The Mudcat Café TM
Thread #11959   Message #398394
Posted By: Sourdough
15-Feb-01 - 04:55 AM
Thread Name: Great Coffee Houses
Subject: RE: Great Coffee Houses
I think the archtype of Beat coffee houses was the Cafe Figaro in Greenwich Village. It reminded me of a bit of literature trivia.

There was no live music at the Figaro. Maybe that's whythere were always tables filled with people talking earnestly about life, art, ethics, and theology.

While I was a college student, I workd at a place called the Living Theatre up on the corner of SIxth Avenue and Fourteenth Street but I lived in the VIllage. Through an odd working out of coincidence, I was working with Judith Malina and Julian Beck in a play that was an off-Broadway hit and very highly regarded in the Village. When I joined the company, the play had already been running for several yeas. The Living Theatre was one of the central nodes of what was called the hip scene in New York at that time. Just having a job there transformed me, at least in my own mind, into a real Villager. Hell, I even had a nodding acquintance with Jules Feiffer and went out twice with a waitress from the Figaro.

We'd finish up at the Living Theatre around eleven and then we would head out for a place to talk, drink, meet friends and make new ones - all while remaining cool.
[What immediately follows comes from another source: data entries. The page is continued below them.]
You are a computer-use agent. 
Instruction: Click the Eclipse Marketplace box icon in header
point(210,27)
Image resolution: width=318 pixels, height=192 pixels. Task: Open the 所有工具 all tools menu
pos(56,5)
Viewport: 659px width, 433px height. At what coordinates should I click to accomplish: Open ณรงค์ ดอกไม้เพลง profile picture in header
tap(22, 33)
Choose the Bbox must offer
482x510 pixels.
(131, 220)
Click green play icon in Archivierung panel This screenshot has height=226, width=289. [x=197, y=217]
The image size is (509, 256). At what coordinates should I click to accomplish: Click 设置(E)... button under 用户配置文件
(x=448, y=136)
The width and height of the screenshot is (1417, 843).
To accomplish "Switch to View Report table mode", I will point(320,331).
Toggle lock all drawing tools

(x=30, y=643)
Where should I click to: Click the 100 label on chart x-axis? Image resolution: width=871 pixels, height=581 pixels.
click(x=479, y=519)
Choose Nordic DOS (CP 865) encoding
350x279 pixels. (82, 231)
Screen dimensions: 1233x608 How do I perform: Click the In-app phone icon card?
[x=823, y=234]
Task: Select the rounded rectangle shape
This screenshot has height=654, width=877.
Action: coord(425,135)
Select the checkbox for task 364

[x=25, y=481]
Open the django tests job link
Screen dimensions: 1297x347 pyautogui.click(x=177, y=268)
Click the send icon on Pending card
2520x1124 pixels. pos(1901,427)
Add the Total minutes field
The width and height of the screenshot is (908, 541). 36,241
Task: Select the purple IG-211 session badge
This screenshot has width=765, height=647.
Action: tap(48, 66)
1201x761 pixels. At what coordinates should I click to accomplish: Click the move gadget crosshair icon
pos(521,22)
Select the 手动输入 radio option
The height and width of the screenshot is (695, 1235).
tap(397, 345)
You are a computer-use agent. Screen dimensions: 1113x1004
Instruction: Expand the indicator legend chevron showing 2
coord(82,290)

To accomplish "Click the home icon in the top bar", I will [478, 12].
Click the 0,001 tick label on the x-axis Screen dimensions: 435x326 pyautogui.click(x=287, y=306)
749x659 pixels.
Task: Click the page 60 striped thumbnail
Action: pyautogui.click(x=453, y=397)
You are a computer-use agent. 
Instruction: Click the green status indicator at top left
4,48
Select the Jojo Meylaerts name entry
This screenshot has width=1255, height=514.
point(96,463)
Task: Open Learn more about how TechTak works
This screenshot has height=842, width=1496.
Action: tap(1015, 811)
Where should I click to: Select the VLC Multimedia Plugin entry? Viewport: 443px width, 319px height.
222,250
One of my favorite place was the Cafe Figaro on the fabled corner of Bleeker and McDougal. There was always the possibility of incredible conversations. The effect of sitting and listening to Paul Goodman, Alan Ginsburg, Maya Deren, a lot of abstract expressionist painters, Martha Graham dancers and uncounted writers was not lost on this eighteen or nineteen year old New Hampshire boy.

The mention of graffiti and The Figaro in an earlier mesage reminded me of somethng I saw in Figaro in the late '50s. By the pay phone on the wall someone had scrawled "It's better to have flunked your Wasserman than never to have loved at all." For those of you to whom the words "Wasserman Test" mean nothing, you should know that it was the syphlis test of that time.

In the context of the period it was funny and was far more memorable than another graffito scrawled in the same hand just below it. It asked a question that would in a few years become a household word, "Who's afraid of Virginia Wolf?"

I can't say from first hand knowledge that Edward Albee first saw the phrase there and decided to use it as the title of a play je was writing. He had already written The Sandbox and Zoo Story which were, I think, one-acts and was writing every day. His roommate at the time was Paul Goodman so I know that Albee used to spend time at the Figaro and if he ever used the phone he would have seen it for sure.

Even though the play and then the movie, Whose Afraid of Virginia WOlf gererated tremendous interest, I have never seen I have never ever seen a mention of that graffito. Remember, you heard about it first on Mudcat.